Below this line is the material. Write out only its lines from the one containing "You are a computer-use agent. Image resolution: width=1291" through the one containing "Image resolution: width=1568 pixels, height=604", both kept, exactly.

────────

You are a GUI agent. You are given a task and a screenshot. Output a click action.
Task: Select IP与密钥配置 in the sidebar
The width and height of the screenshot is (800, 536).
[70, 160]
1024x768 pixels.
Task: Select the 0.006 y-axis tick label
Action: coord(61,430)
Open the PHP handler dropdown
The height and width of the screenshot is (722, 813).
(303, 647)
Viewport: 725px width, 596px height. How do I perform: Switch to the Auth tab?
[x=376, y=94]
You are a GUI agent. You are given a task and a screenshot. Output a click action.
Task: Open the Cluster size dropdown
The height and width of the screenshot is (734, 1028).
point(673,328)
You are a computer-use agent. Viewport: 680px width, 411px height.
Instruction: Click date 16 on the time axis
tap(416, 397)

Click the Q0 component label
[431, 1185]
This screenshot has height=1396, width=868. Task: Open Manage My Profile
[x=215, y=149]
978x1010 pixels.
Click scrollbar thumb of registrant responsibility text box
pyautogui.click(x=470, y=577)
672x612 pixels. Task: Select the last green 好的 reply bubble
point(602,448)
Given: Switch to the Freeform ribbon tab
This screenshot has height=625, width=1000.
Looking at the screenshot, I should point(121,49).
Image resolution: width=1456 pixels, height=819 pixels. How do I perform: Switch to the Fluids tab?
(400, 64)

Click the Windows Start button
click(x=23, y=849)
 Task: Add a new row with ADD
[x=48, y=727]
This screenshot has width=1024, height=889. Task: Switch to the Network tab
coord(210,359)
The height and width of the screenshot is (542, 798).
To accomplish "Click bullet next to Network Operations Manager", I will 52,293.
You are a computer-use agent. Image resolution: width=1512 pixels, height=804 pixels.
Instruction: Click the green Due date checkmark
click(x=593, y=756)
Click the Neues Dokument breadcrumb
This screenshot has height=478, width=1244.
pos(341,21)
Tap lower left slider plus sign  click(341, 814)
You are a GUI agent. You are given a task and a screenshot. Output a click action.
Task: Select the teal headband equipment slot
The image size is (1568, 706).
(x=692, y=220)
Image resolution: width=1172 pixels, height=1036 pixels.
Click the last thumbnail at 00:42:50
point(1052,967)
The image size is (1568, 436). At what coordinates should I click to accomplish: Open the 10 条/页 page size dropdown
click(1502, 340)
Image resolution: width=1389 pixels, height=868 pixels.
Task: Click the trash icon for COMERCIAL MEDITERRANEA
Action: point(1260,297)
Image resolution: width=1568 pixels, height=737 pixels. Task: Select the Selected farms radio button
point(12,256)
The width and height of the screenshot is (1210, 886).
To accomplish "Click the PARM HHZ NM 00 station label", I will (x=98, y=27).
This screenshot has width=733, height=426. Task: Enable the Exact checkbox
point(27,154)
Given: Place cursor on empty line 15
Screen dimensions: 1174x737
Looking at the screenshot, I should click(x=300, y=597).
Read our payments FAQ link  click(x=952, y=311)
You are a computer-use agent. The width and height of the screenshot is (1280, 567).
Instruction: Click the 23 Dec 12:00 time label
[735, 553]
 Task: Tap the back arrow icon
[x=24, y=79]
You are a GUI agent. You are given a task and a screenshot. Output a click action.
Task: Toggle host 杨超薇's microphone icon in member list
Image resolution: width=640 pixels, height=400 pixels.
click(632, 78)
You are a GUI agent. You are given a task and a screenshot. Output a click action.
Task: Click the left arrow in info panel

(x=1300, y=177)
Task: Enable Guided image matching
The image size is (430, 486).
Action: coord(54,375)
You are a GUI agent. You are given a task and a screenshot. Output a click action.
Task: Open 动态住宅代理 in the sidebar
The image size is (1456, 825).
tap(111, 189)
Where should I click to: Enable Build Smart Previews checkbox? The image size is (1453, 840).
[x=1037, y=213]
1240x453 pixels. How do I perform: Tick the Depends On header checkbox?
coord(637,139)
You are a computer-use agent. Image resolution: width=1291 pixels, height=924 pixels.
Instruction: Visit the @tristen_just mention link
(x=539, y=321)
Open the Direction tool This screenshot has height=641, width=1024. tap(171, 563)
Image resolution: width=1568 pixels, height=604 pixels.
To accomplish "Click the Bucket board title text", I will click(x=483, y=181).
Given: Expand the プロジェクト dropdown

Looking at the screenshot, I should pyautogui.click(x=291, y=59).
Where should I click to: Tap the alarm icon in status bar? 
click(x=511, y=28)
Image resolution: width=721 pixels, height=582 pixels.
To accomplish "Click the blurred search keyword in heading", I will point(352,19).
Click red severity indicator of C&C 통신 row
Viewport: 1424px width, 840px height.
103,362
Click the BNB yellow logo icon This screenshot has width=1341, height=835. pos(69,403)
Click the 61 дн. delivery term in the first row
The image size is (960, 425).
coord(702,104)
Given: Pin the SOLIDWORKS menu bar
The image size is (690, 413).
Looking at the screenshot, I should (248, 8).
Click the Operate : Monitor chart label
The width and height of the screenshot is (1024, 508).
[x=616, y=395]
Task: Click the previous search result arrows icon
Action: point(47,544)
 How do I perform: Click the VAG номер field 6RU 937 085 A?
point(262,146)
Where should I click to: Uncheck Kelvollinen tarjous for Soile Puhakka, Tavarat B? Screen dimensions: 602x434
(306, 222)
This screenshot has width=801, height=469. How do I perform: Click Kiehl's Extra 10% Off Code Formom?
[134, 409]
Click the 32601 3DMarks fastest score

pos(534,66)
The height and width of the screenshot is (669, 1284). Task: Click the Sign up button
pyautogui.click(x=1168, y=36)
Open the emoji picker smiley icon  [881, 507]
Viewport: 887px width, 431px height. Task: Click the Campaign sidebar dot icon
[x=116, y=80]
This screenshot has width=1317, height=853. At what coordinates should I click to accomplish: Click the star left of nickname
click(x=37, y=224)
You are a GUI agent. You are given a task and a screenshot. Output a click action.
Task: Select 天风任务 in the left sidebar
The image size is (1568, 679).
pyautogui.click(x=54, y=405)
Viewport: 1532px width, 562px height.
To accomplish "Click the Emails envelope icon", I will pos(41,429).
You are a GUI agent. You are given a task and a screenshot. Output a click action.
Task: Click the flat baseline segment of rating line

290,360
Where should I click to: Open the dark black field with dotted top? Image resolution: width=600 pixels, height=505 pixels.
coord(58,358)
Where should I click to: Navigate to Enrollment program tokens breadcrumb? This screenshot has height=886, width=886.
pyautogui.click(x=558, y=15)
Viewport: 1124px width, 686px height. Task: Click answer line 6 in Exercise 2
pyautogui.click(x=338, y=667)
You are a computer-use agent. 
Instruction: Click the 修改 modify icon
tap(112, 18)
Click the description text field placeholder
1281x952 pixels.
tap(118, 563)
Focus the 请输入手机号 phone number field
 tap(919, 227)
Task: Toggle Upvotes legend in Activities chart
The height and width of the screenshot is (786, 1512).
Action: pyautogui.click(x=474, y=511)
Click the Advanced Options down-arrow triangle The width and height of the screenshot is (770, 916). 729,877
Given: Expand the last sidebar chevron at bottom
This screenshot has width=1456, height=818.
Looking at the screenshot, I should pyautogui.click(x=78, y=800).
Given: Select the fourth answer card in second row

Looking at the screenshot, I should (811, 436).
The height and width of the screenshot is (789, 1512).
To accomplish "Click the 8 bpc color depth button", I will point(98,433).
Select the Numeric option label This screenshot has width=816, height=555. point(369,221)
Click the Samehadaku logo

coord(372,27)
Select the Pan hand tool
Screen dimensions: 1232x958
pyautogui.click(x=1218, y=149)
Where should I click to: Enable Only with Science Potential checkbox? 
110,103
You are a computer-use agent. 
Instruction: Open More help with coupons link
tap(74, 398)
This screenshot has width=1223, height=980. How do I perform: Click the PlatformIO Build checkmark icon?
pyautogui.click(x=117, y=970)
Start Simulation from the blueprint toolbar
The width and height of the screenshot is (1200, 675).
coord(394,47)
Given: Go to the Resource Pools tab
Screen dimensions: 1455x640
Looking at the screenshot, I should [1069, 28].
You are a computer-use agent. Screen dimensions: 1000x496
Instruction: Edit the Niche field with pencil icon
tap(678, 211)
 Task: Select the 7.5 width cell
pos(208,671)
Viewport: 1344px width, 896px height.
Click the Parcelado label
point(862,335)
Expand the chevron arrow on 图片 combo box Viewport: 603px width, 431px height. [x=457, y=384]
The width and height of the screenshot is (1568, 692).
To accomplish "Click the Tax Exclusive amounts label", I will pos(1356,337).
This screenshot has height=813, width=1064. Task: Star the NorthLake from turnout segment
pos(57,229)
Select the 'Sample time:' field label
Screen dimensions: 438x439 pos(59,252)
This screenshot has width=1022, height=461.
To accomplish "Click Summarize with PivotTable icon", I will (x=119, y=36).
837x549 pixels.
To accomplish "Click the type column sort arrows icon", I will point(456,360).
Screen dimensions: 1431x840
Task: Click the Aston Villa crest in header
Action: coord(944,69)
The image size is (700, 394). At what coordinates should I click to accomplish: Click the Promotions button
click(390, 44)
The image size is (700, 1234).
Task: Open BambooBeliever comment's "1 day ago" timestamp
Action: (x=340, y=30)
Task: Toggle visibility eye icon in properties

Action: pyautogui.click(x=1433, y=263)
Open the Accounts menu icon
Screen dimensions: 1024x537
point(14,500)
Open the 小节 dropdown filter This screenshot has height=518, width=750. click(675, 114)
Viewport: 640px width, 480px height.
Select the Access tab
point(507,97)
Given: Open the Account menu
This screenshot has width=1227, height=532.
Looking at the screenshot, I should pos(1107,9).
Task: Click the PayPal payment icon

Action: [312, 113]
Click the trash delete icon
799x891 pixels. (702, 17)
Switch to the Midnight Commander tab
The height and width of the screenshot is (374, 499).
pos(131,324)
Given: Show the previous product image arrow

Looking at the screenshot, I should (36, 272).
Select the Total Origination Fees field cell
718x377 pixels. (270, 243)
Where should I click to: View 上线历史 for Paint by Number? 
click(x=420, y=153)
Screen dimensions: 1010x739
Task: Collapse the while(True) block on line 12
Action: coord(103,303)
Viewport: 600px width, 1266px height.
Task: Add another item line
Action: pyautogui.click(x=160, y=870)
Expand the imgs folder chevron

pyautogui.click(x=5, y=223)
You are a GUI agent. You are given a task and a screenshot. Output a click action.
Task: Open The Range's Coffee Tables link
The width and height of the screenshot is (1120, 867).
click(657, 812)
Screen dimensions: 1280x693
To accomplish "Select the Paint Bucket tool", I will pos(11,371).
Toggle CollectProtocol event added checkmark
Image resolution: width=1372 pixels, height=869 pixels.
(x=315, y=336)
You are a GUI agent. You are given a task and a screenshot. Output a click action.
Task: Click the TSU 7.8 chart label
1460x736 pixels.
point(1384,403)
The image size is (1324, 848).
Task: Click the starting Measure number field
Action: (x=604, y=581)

────────

_Solved exercise_
You are a computer-use agent. Image resolution: width=1291 pixels, height=924 pixels.
Instruction: Visit the @tristen_just mention link
(x=539, y=321)
Open the Direction tool This screenshot has height=641, width=1024. tap(171, 563)
Image resolution: width=1568 pixels, height=604 pixels.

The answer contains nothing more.